DETAILED DESCRIPTION OF THE PREFERRED MODES OR EMBODIMENTS
[0058] Hereafter, the present invention will be described in detail
with reference to the modes or embodiments shown in the figures.
However, the dimensions, materials, shape, the relative placement
and so on of a component described in these modes or embodiments
shall not be construed as limiting the scope of the invention
thereto, unless especially specific mention is made.
First Mode
[0059] Based on the examples of the turbine rotors of the
turbochargers for vehicle use, marine use and the like, the present
invention is now explained. FIG. 1 shows a turbine rotor 1
according to a first mode of the present invention, in a cross
section along the rotation axis direction; the turbine rotor 1
(hereafter also called simply as a rotor) forms a rotation body
around the rotation axis in the axis direction; further, in the
rotor, a hub part 9 including, but not limited to, a hub line
surface (a hub surface) 3, a front side surface 5 and a rear side
surface 7 is integrated with a plurality of blade parts 11 that are
formed on the hub line surface 3; namely, the hub part 9 and the
blade part are integrated into one piece that is formed by means of
injection molding, casting, sintering and so on.

————————

Required actions
A – According to the turbine rotor passage, by what means can the hub part and blade parts be formed into one piece?
B – Render this sentence from the turbine rotor passage in Spanish: "However, the dimensions, materials, shape, the relative placement and so on of a component described in these modes or embodiments shall not be construed as limiting the scope of the invention thereto, unless especially specific mention is made."
C – Resume the turbine rotor passage after its last sentence.

Source material
————————

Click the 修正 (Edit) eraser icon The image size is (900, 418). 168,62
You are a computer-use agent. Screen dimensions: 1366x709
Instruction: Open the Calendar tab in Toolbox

————————

Answer set
A – By injection molding, casting, sintering and so on.

B – No obstante, las dimensiones, los materiales, la forma, la disposición relativa y demás aspectos de un componente descrito en estos modos o realizaciones no deberán interpretarse como limitativos del alcance de la invención, salvo que se haga una mención expresa al respecto.

C –
[0060] The hub line surface 3 forms a curved outer periphery
surface of the hub part 9 so that the diameter of the hub part
around the rotation axis gradually increases along the rotation
axis direction toward the rear side surface 7 from the front side
surface 5; on the curved outer periphery surface of the hub part,
the blade parts 11 are installed upright along the rotation axis
direction.
[0061] Further, a front edge 13 of each blade part 11 is formed on
the outer periphery side of the turbine rotor, each blade part 11
being formed also along the radial direction; a trailing edge 15 of
each blade part 11 is formed on the working fluid outlet side of
the turbine rotor, the trailing edge being located rather inner
periphery side of the turbine rotor along the rotation axis
direction. The working gas is fed into the space between the front
edge 13 and the adjacent front edge 13, streams along the rotation
axis direction, and is discharged through a space between a
trailing edge 15 and the adjacent trailing edge 15; thus, the
torque acts on the hub part 9.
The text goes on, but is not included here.